● Text to read:
★ ★ ★ ★

Aired July 23, 2019 - 12:30   ET


[12:30:03] JOHN KING, CNN HOST: Now can he sell it in a way that doesn't make people forget, no one is going to forget the 1990s and the crime bill that are so important in Democratic politics right now but to give it, OK, he gets it now, he's with us.

TOLUSE OLORUNNIPA, CNN POLITICAL ANALYST: That's the big question. He's going to be challenged on this almost immediately during these debates. You already see Senator Cory Booker coming out with tweets saying, you know, don't show us what you want to do, talk about what you've done the past 40 years. And so his record over 40 years, his record on the crime bill is going to be challenged and he's going to face a lot of scrutiny from other Democrats within his party and also from Republicans who are using this to sort of try to pull off some of the African-American votes saying, you know, President Trump passed the First Step Act. You compare that to maybe Senator Kamala Harris, who as a prosecutor, compare that to Joe Biden who passed -- who helped pass the 1994 crime bill.

So he's going to be facing challenges from both his left and his right, and it'll be very difficult for him to defend himself. But we'll see next week whether or not he's able to.

KING: And he'll be center stage, Wednesday is Biden's night with Booker on one side and Harris on the other. He (INAUDIBLE) on some of these issues with Harris last time more of the race and segregation and busing issues. Now, we'll see if crime comes up. But to your point about Senator Booker who has not been on television interviews, sometimes in Biden's face. We'll see if it plays out on the debate stage.

It's a different dynamic. Some candidates show up, and some don't. But here is the tweet and his campaign says, he's referencing Biden here. "It's not enough to tell us what you're going to do for our communities, show us what you've done for the last 40 years. You created this system. We'll dismantle it."

So no forgiveness there. Biden's point is, and I was here at the time, Biden's point it, that was what mayors were demanding. That is what a lot of community groups were demanding. The country had a crack epidemic. And Biden's point is Washington did what we are asked at the time. Twenty-five years later, yes, you can look back at it and say, we overshot on a number of areas. MELANIE ZANONA, CONGRESSIONAL REPORTER, POLITICO: Right. And one thing Biden does need to do more effectively is not just explaining his past but showing what he's going to do in the future. That's something he hasn't done well, whether it's talking about the Anita Hill hearings or his positions on the Hyde Amendment. He's sort of gone back and forth.

But the matchup I am looking for is with Booker and Biden. I know there's a lot of talk about Kamala Harris and Biden but I think Booker is going to come with guns blazing. He didn't get a chance to take him on in the last debates but he will this time. And I think Kamala Harris has given a green light to the other candidates to go after Biden on issues like this one.

★ ★ ★ ★

● Task data:
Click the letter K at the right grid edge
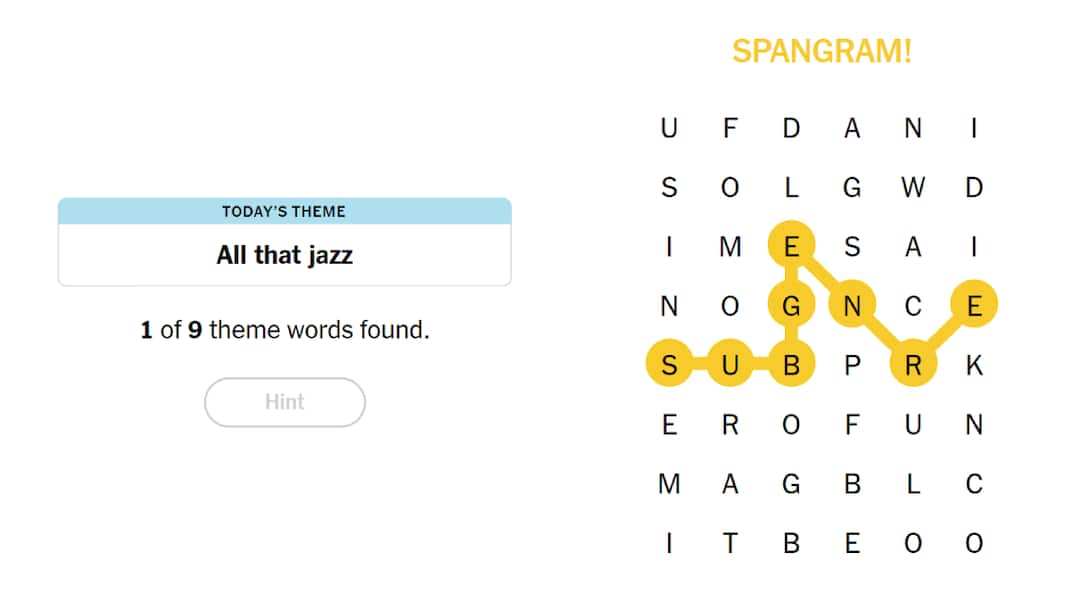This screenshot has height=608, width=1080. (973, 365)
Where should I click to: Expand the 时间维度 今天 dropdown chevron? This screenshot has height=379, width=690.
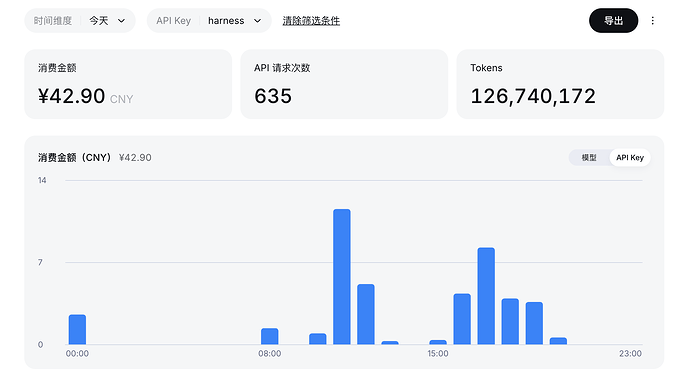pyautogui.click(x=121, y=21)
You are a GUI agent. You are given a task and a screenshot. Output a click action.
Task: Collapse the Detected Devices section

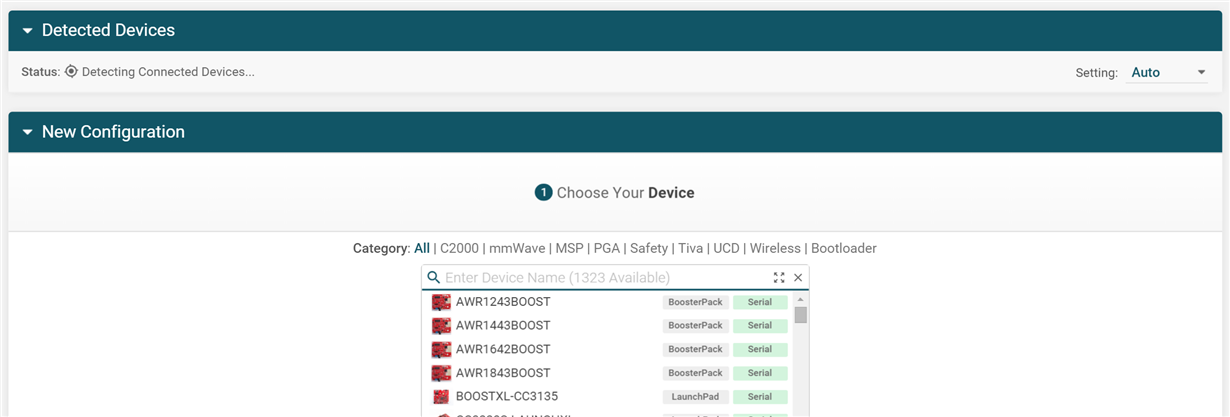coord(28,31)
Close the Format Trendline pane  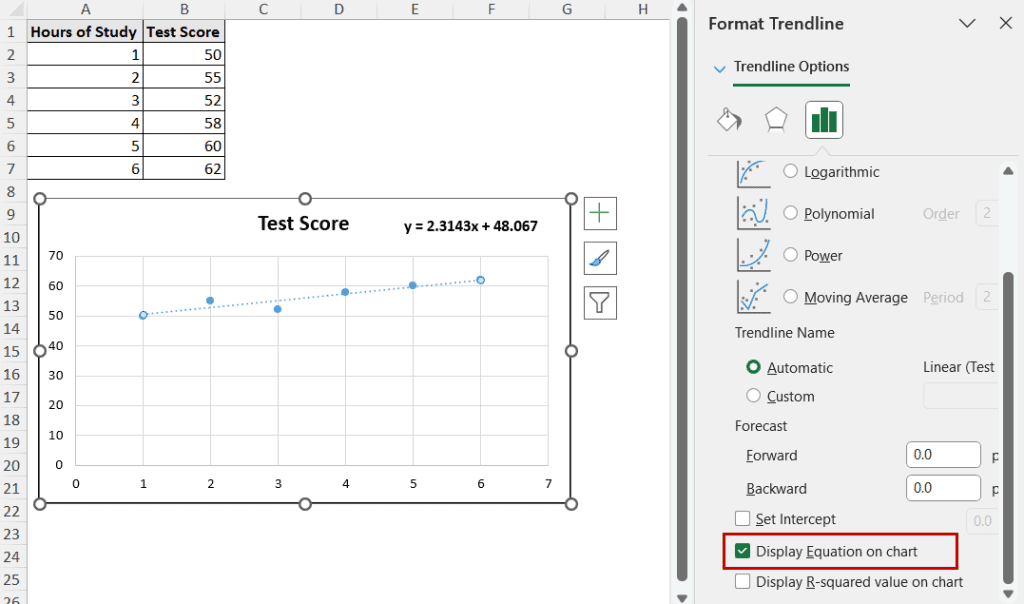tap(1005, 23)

★ ★ ★ ★

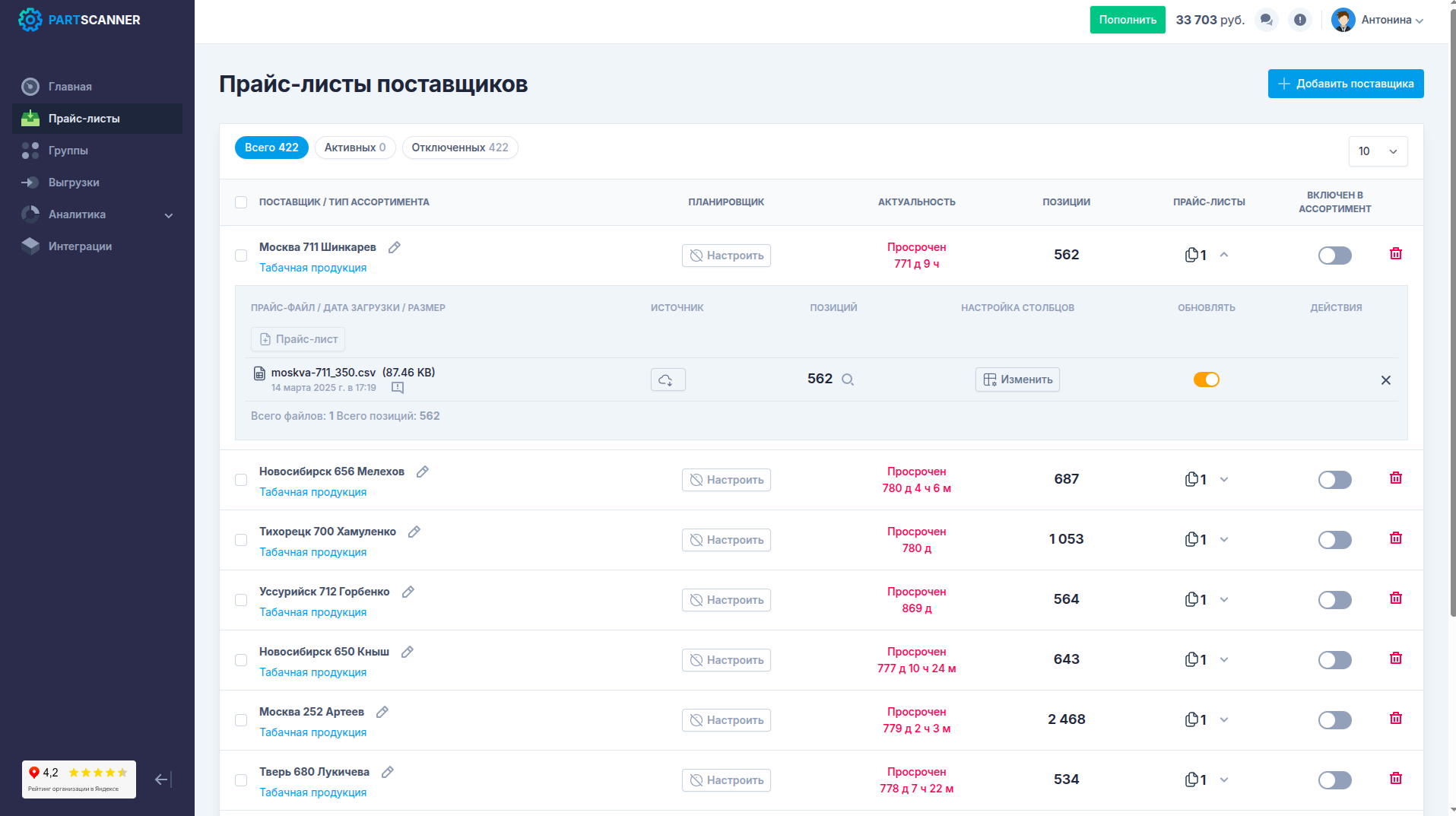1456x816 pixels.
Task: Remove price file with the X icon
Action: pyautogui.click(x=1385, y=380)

★ ★ ★ ★

● Directives:
a – Return the records from the line with "1456x816 pixels." to the line with "Action: pyautogui.click(x=1385, y=380)", both included, and omit the pictures.
b – Write the next part of the news transcript about Biden's crime bill record and the upcoming debates, picking up after its last sentence.
The transcript and the records are unrelated material.

● Written answers:
a –
1456x816 pixels.
Task: Remove price file with the X icon
Action: pyautogui.click(x=1385, y=380)

b –
KAITLAN COLLINS, CNN WHITE HOUSE CORRESPONDENT: But that's what plays such a factor in this. It's not just these issues, it's that they see that she successfully went after him and it really shot her up nationally. And so they saw that it worked to go on offense against this person who is seen as the frontrunner. The question is if other candidates start to do that or if they try to wait and let someone else try to take the more moderate candidate down and they try to take that space. But that's certainly going to be something you're going to see people try to capitalize on is that Kamala Harris/Joe Biden moment.

KING: And we're going to see, he did not have a good first round and his whole calling card is I'm the guy you want up against Trump. He better prove, has to prove in this debate or else he'll going to keep coming down that he can be a more active and engaging with his rivals. So we'll see. He's put out -- he's planted a flag on healthcare this week, now he's planting the flag on criminal justice reform.

To Booker's point, Booker is essentially saying you did this in the past I'm not going to forgive you. That's a dangerous place to be in politics. Every politician makes mistakes. Every politician has things, times change, things change. But Senator Harris today is introducing with Chairman Nadler on the House side a new bill to decriminalize marijuana. Remove marijuana from the Controlled Substances Act, resentence and expunge past and pending convictions, prohibits the denial of federal public benefits based on marijuana use, a whole number of issues there.

This for her is a flip. When she was a prosecutor in San Francisco, she had a much different view. She opposed a California ballot initiative to make more lenient marijuana laws. So a lot of politicians change.

MICHAEL SHEAR, WHITE HOUSE CORRESPONDENT, THE NEW YORK TIMES: They do. And one of the things that appeal to voters when candidates go after their support is not just to sort of focus on the substantive issue, whatever it is, in this case, crime, but to call into question the person's judgment, right? I mean, that's ultimately what Cory Booker is saying about Biden is whatever the context of the situation, you applied a set of judgment and set of decisions to a problem and came out on the wrong side. And I would have better judgment. And oftentimes, candidates with less of a kind of record are able to kind of skate across that because they don't have the kind of decades- long record that people can examine. Now like with Kamala Harris, she does have a record in California that people can look at and compare what she did, but nobody's record is as long as Joe Biden's. And he's going to be put in this position not only in the substance of it but ultimately on the question of, you know, you -- this was your judgment. This was -- Joe Biden's best judgment at the time was that this was the direction to go. And we all look back now and say that was wrong.

KING: It'll be interesting to see. Go ahead.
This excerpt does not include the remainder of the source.